Was eine annehmbare Fahrtstrecke angeht war für uns ganz früh Bremen und später dann Oldenburg erreichbar.
Bremen ist konservativ, aber nicht orthodox oder chassidisch. Die Ausrichtung ist strenger als bei einer liberalen Synagoge, Männer und Frauen sitzen getrennt, sittsame Kleidung ist Pflicht, Frauen tragen lange Röcke. Zu der Zeit war Chabad noch unbekannt, alles wurde unter dem Sammelbegriff Orthodox abgelegt und war in einer konservativen Synagoge sehr Willkommen.
Als dann Oldenburg eröffnet wurde, war das für uns leichter zu erreichen, aber dort habe ich zum ersten Mal Spannungen gespürt und spüre sie noch immer.
Es gibt viele Kleinigkeiten mit denen man seine Zugehörig zu einer bestimmten Ausrichtung zeigt.

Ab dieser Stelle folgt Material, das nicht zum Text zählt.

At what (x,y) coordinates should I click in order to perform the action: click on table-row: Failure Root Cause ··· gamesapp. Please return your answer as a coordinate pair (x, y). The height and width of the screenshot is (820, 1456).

Man erlebt dort natürlich keine Anfeindungen, aber es wird dir gezeigt, dass man dich erkennt. Vom aktuellen Rabbi bekam ich einen langen Blick und eine hochgezogene Augenbraue.
Nämlich dann als beim Einlass die Besucher eintraten, sich setzten und ihre Hüte, so sie welche trugen, ablegten. Ich mich setzte und meinen Hut aufließ. Der Rabbi fing an zu sprechen, sah durch die Reihen, blickte mich an stockte kurz. Dann zog er eine Braue hoch und gefühlt verging eine Ewigkeit, bis er weitersprach.
Es gilt, wohl durch den Einfluss der westlichen Gesellschaft, als unhöflich einen Hut in einer solchen Situation zu tragen. Man stelle sich vor jemand würde bei Gericht oder im Restaurant seinen Hut auflassen. Das tut man einfach nicht. In bestimmten orthodoxen Gruppierungen ist es aber Pflicht seinen Hut in der Synagoge zu tragen. Vor allem in der Synagoge!
Wenn dann also so ein junger Bursche der Rabbi ist und liberaler kaum sein könnte durch die Reihen blickt und einen Hut sieht, dann ist das wie ein Outing. Und umso liberaler er ist, umso mehr Vorbehalte hat er vermutlich.